[What the exercise asks]: Before copying, find the line below that contains "The height and width of the screenshot is (656, 946)."; then return it and all later lines exactly, up to and including the final line, with no pictures.

[Extracted data entries]
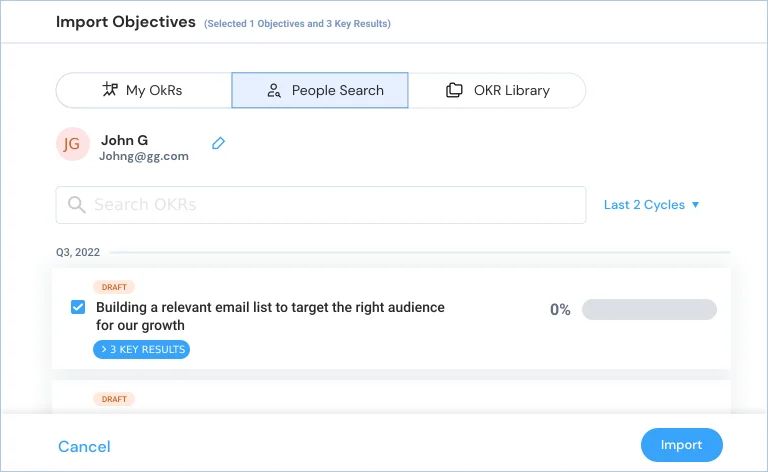The height and width of the screenshot is (472, 768).
Task: Open the OKR Library tab
Action: (497, 90)
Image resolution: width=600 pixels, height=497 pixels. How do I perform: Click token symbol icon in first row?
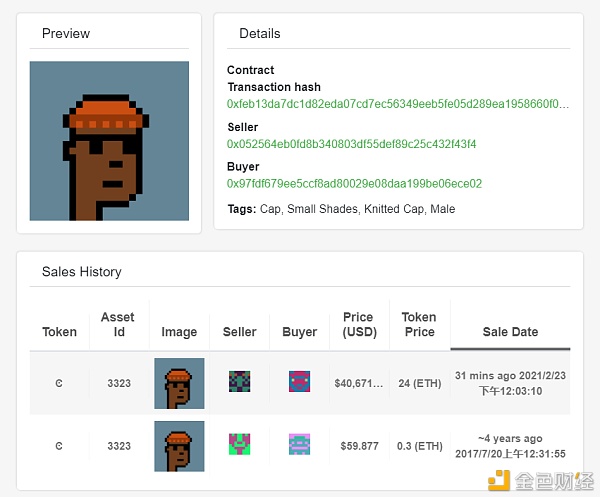[x=59, y=383]
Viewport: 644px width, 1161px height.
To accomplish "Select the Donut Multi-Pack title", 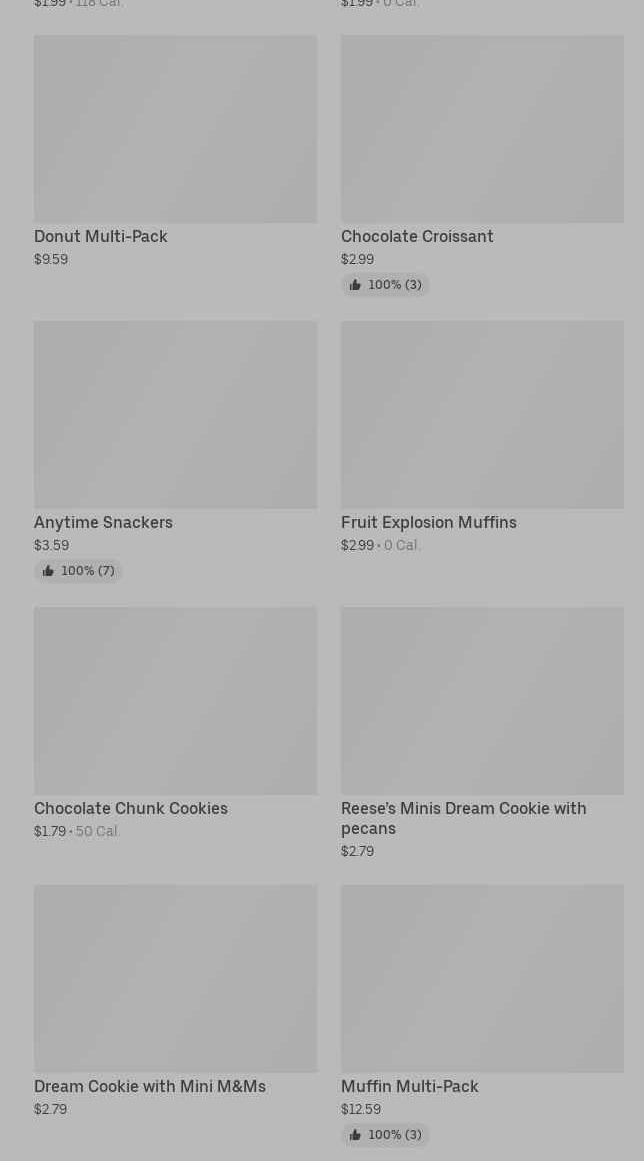I will pyautogui.click(x=101, y=237).
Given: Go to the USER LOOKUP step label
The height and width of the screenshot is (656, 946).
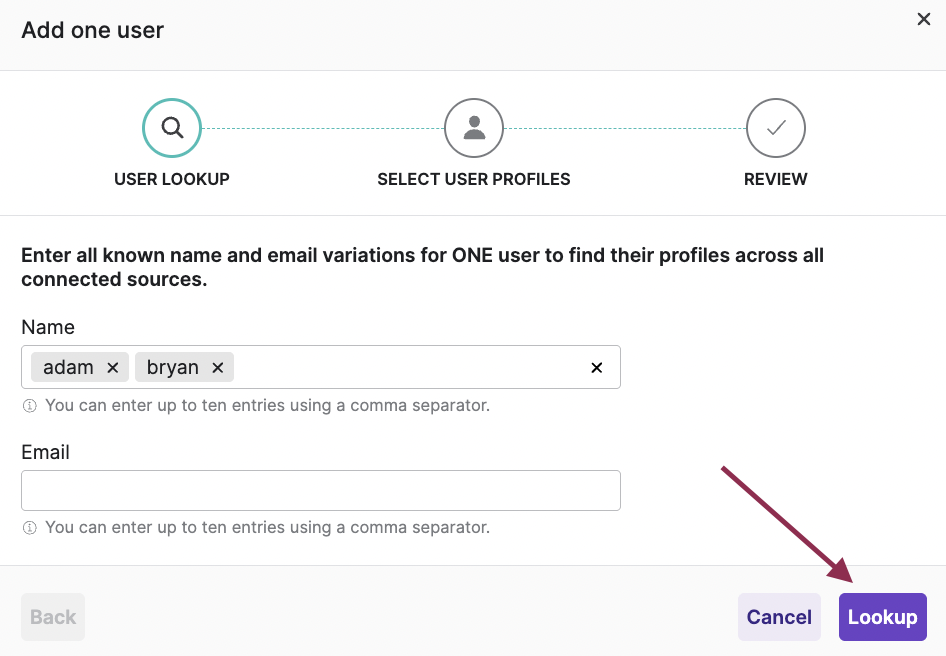Looking at the screenshot, I should point(172,180).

[Answer to the exercise]:
The height and width of the screenshot is (656, 946).
Looking at the screenshot, I should point(172,180).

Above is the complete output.